**What the task requires**. Starting with the line with "Click the System settings gear icon" and going on through the line with "Looking at the screenshot, I should [512, 198].", write those lines of the material out again, swapping "Audit" for "Approve" and leaving everything else the same.

**Exercise inputs**.
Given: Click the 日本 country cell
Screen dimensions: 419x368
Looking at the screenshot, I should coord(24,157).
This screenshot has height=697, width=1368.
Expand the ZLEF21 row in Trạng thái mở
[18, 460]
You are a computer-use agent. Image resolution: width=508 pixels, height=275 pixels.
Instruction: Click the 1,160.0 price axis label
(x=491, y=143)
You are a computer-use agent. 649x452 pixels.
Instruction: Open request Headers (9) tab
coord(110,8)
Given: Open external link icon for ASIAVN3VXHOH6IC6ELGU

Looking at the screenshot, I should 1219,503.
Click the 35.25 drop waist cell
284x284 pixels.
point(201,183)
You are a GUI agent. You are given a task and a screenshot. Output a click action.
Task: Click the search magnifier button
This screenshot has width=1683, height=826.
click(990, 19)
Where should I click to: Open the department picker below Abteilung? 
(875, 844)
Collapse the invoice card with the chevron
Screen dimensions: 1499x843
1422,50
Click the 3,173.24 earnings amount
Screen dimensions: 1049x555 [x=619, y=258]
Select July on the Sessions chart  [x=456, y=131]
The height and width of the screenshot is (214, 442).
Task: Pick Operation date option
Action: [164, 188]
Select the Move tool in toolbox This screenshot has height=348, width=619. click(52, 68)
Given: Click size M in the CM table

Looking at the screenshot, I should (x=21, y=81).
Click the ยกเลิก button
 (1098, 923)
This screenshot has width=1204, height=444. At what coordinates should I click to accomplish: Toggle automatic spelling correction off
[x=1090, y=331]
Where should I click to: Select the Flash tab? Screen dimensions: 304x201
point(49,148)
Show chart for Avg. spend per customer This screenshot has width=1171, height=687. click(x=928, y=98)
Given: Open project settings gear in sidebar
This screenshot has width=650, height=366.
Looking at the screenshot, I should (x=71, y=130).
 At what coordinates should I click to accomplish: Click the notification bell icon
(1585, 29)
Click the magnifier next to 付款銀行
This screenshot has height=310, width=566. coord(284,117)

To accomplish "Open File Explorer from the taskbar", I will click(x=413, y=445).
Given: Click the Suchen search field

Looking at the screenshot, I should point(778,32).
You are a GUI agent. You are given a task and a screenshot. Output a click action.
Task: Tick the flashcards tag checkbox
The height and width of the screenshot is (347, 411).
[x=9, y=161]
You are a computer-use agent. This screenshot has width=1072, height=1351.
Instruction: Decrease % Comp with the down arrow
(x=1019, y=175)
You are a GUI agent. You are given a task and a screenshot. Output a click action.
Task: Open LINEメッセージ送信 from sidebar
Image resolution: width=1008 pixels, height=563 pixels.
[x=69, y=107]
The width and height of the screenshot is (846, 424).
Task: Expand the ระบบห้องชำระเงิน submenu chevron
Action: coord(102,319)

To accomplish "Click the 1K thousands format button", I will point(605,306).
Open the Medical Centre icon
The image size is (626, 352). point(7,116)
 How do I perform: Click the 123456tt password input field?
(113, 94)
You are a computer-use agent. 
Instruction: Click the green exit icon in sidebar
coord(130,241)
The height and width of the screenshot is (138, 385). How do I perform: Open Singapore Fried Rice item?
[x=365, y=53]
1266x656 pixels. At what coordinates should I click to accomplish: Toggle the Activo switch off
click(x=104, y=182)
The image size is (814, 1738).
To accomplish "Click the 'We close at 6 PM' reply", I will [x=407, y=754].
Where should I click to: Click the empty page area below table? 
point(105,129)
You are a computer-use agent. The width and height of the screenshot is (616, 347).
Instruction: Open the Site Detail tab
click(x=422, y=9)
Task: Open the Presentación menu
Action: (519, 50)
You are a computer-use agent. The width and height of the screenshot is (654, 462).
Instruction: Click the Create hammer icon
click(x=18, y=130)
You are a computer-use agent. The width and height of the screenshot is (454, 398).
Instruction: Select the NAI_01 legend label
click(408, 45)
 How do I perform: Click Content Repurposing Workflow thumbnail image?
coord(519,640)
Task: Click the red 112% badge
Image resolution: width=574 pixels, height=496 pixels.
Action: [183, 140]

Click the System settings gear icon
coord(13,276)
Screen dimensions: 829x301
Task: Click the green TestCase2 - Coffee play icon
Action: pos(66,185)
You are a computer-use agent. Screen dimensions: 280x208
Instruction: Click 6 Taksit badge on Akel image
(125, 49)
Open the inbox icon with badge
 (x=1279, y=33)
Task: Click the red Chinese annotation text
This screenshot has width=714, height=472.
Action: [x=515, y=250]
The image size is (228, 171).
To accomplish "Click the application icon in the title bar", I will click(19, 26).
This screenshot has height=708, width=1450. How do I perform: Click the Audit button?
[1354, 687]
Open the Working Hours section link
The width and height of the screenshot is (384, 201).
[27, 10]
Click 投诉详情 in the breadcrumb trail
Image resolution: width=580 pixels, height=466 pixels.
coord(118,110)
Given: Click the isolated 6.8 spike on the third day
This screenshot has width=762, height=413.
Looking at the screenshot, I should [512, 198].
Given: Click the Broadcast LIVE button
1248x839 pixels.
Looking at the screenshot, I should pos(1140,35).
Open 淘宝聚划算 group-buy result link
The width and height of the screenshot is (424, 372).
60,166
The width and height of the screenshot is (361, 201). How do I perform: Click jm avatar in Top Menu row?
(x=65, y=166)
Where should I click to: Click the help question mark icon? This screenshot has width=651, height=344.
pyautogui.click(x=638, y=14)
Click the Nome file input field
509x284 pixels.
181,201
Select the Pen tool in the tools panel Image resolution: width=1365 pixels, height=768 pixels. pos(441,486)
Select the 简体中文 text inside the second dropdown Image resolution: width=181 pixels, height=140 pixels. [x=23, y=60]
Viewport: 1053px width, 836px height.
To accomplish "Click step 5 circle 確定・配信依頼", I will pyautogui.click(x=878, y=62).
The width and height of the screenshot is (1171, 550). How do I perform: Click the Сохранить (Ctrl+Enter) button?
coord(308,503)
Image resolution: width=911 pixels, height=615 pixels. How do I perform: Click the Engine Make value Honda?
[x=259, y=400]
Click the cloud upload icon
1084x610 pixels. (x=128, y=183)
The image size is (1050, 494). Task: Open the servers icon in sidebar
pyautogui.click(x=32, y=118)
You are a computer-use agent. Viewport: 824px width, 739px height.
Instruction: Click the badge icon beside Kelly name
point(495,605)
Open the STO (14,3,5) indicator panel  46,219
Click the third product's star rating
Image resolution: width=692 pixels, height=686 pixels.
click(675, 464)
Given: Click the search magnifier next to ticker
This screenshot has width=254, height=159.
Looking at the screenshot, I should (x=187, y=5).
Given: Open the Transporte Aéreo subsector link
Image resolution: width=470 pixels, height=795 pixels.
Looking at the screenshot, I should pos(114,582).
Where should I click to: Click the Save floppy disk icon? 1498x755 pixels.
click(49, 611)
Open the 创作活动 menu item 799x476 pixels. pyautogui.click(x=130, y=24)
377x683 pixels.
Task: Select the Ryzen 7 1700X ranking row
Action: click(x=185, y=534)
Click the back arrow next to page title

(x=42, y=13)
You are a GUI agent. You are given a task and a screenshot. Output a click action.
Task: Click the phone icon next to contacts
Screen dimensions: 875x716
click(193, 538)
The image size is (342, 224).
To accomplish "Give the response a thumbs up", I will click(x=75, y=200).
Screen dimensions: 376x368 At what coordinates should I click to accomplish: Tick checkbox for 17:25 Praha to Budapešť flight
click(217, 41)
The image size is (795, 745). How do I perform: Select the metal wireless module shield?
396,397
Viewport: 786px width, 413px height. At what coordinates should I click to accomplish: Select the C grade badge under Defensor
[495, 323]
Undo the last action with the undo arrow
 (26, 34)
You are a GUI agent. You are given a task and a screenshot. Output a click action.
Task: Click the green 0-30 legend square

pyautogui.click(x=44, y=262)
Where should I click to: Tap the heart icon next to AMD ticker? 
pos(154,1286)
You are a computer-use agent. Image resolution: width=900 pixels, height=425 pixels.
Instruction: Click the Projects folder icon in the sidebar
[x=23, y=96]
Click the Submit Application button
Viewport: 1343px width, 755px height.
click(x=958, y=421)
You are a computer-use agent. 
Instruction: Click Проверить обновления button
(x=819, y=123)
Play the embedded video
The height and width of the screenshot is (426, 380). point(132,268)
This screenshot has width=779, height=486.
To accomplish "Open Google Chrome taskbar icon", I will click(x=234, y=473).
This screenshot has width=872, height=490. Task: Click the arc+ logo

**Output of the task**.
Click the System settings gear icon
coord(13,276)
Screen dimensions: 829x301
Task: Click the green TestCase2 - Coffee play icon
Action: pos(66,185)
You are a computer-use agent. Screen dimensions: 280x208
Instruction: Click 6 Taksit badge on Akel image
(125, 49)
Open the inbox icon with badge
 (x=1279, y=33)
Task: Click the red Chinese annotation text
This screenshot has width=714, height=472.
Action: [x=515, y=250]
The image size is (228, 171).
To accomplish "Click the application icon in the title bar", I will click(19, 26).
This screenshot has height=708, width=1450. How do I perform: Click the Approve button?
[1354, 687]
Open the Working Hours section link
The width and height of the screenshot is (384, 201).
[27, 10]
Click 投诉详情 in the breadcrumb trail
Image resolution: width=580 pixels, height=466 pixels.
coord(118,110)
Given: Click the isolated 6.8 spike on the third day
This screenshot has width=762, height=413.
Looking at the screenshot, I should [512, 198].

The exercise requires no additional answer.